Sudden Vision Loss in a Young Patient with Pulmonary Hypertension, A Rare and Unusual Finding
Authors: Saba Alkhairy , Saad Aslam
Received: Apr 07, 2020
Revised: Dec 07, 2020
Accepted: Dec 09, 2020
Corresponding Auhtor: Saad Aslam (firstname.lastname@example.org)
Loss of vision associated with pulmonary hypertension in the pediatric age group has been rarely reported in the literature and often goes unnoticed for a long period. Pulmonary hypertension may manifest as shortness of breath limiting the activity of the individual, palpitation, headaches, easy fatiguability, dizziness been the most common symptoms encountered. However, primary pulmonary hypertension would not present itself instead secondary to other diseases like congenital heart disease, lung disease, connective tissue disorders or genetic diseases. Our case demonstrated a 17-year old individual with a primary complaint of progressive loss of vision in the left eye leading to complete vision loss. The patient experienced dyspnea two years back which exacerbated affecting his normal routine activity. His Echocardiography revealed severe pulmonary hypertension and was started on appropriate medications. His vision worsened and slit-lamp examination revealed multiple hemorrhages. Further investigations with FFA and OCT revealed significant hypoperfusion and significant elevation of the retina of the left eye. Anti-VEGF injections were given in an attempt to restore vision, but it resulted in no further improvement. Our case emphasizes the importance of prompt ophthalmologic examination in Pulmonary Hypertension.
Keywords: Familial pulmonary hypertension, macular edema, central retinal vein occlusion.
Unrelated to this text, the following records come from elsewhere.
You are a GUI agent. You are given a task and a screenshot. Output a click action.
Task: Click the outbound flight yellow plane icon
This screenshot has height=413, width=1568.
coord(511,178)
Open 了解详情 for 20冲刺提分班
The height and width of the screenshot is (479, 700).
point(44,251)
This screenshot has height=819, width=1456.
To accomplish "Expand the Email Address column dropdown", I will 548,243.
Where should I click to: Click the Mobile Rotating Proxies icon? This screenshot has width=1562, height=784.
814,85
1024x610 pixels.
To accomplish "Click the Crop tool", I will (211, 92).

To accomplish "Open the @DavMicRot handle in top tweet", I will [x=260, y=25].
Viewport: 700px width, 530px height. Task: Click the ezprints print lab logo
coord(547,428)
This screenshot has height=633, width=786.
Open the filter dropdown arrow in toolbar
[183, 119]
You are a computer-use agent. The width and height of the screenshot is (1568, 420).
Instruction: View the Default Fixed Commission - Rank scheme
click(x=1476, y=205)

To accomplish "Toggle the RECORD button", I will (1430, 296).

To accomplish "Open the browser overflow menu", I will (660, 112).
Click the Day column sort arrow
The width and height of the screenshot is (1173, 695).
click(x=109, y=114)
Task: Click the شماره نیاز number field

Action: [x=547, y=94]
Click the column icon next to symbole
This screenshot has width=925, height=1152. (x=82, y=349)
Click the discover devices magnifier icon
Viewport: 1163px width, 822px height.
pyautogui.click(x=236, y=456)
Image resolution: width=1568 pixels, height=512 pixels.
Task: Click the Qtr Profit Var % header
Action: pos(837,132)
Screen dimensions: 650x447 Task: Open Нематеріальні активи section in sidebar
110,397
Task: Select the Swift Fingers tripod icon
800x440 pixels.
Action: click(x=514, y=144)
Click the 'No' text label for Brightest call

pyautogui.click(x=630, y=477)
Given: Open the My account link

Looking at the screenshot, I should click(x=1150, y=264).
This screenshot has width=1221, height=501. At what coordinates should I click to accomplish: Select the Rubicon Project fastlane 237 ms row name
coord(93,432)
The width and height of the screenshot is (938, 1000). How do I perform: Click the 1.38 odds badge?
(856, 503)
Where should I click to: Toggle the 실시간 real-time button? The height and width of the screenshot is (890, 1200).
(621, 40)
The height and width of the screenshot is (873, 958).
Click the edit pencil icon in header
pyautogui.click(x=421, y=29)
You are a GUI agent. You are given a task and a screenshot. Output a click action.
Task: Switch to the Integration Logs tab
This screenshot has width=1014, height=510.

Pulmonary Hypertension is defined as increased pulmonary arterial pressure which in childhood presents even at rest . Pulmonary Hypertension is a rare and life-threatening disease of both pediatric and adult age groups. The etiology of PH has been classi- fied by the World Health Organization based on the mechanism of an underlying disease. However, the most common cause of Pulmonary Hypertension is Left Heart Failure. Untreated Pulmonary Hypertension leads ultimately to death . Increased venous back pressures dilate the ocular veins, increasing the IOP increasing the risk of ciliary detachment, venous occlu- sions and several other Ocular complications [2, 3]. Treatment of PAH is usually done systemically aimed to reduce Pulmonary Hypertension thereby reducing the risk of complications leading to organ damage . Ocular manifestations due to Pulmonary Hypertension has not been published extensively. We present the case of a patient who presented with loss of vision due to Central Retinal Vein Occlusion secondary to Pulmo- nary Hypertension.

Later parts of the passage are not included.